----- Data under study -----

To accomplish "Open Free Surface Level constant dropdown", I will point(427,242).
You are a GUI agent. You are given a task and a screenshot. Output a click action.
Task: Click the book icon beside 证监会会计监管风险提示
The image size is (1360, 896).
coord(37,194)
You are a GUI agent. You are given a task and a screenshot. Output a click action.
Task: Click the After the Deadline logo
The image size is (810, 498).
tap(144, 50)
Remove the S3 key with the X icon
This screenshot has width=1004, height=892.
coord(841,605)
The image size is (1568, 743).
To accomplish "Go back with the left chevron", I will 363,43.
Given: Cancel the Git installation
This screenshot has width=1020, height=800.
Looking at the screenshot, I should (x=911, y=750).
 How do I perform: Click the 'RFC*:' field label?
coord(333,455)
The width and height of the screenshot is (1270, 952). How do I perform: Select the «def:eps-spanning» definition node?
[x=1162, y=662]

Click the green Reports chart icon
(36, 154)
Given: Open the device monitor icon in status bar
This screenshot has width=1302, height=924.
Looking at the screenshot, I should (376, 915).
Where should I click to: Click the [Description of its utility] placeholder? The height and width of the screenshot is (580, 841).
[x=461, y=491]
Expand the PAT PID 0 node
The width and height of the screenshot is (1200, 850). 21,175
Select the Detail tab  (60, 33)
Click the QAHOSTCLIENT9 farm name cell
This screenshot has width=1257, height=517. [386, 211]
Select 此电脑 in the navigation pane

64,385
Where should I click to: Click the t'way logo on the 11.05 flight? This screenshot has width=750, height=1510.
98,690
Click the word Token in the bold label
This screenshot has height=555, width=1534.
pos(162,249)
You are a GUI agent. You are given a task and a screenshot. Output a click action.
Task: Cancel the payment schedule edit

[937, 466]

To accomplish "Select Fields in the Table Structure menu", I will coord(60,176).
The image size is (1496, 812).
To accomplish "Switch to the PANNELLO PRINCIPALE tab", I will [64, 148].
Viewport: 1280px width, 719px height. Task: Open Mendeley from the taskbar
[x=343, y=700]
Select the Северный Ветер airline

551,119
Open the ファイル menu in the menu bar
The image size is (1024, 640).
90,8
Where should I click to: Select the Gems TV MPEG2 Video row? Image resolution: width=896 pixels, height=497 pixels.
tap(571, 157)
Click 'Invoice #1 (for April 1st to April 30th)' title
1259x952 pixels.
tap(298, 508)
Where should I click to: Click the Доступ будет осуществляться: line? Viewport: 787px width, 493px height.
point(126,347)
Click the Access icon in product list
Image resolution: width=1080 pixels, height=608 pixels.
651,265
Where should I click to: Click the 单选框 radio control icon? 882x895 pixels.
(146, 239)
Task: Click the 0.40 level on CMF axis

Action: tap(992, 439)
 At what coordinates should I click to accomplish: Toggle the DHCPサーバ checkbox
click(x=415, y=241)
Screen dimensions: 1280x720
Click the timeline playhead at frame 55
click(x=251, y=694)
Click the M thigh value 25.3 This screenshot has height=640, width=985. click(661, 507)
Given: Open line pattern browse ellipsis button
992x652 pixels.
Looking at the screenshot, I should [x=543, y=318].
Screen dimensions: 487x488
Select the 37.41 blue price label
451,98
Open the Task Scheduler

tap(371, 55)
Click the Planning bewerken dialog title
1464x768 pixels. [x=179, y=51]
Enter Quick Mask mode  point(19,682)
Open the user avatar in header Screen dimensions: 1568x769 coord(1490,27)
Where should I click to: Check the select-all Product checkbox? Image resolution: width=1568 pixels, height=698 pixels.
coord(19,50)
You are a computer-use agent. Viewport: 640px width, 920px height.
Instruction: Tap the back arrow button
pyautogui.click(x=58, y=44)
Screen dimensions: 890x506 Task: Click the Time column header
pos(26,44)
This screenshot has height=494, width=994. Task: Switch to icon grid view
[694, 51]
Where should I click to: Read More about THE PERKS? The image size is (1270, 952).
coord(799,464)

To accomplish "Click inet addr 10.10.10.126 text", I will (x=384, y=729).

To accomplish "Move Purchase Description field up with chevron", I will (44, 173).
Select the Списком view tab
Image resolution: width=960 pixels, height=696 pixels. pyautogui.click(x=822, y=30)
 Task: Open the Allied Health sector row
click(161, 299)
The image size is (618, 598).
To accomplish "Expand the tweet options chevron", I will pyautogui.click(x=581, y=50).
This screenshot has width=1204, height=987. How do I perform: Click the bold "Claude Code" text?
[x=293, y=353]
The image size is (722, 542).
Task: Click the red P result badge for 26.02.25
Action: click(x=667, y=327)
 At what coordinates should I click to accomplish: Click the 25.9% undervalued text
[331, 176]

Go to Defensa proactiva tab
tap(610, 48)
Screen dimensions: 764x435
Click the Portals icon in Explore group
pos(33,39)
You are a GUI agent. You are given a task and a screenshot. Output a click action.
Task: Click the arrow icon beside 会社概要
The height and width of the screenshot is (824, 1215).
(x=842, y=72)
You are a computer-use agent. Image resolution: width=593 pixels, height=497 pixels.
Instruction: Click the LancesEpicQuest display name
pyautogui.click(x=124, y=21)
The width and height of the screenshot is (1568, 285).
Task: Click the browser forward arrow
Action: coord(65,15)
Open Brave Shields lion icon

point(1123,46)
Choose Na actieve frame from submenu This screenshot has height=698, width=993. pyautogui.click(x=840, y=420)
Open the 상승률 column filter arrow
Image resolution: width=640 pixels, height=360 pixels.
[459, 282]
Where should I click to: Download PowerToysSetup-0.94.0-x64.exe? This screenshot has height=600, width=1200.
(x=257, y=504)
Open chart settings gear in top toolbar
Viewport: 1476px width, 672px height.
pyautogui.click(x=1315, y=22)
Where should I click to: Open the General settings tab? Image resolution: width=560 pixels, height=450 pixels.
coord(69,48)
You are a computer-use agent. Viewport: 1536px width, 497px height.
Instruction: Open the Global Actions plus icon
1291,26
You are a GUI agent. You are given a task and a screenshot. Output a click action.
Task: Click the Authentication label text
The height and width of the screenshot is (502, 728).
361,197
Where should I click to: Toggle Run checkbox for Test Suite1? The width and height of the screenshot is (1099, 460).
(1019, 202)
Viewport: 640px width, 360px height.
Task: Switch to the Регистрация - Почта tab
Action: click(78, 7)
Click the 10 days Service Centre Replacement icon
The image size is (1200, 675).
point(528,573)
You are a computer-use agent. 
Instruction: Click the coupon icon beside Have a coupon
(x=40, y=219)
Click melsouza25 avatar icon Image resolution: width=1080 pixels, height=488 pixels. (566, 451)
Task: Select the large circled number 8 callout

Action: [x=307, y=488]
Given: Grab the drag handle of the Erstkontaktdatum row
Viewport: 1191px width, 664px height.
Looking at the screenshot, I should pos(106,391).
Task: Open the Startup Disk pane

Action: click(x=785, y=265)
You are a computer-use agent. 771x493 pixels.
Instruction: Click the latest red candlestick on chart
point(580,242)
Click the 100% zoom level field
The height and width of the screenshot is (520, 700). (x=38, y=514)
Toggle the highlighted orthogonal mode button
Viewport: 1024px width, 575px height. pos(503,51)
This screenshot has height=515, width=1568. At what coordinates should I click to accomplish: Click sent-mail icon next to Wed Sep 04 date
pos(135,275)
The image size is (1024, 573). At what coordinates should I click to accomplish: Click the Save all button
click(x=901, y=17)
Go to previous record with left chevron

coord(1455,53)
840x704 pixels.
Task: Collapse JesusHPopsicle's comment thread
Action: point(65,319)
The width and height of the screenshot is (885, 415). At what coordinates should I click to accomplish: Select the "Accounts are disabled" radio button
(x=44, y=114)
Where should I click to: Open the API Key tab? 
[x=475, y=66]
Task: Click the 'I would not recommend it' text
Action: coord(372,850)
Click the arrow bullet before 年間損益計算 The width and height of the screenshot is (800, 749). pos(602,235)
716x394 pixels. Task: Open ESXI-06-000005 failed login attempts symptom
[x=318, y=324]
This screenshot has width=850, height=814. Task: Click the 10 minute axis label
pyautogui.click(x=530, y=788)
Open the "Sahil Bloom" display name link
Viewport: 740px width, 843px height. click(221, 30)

-----

| Task to carry out |
Copy from the entries only those lines that hold the word "will".

| Response to this task |
To accomplish "Open Free Surface Level constant dropdown", I will point(427,242).
To accomplish "Go back with the left chevron", I will 363,43.
To accomplish "Select Fields in the Table Structure menu", I will coord(60,176).
To accomplish "Switch to the PANNELLO PRINCIPALE tab", I will [64, 148].
To accomplish "Click inet addr 10.10.10.126 text", I will (x=384, y=729).
To accomplish "Move Purchase Description field up with chevron", I will (44, 173).
To accomplish "Expand the tweet options chevron", I will pyautogui.click(x=581, y=50).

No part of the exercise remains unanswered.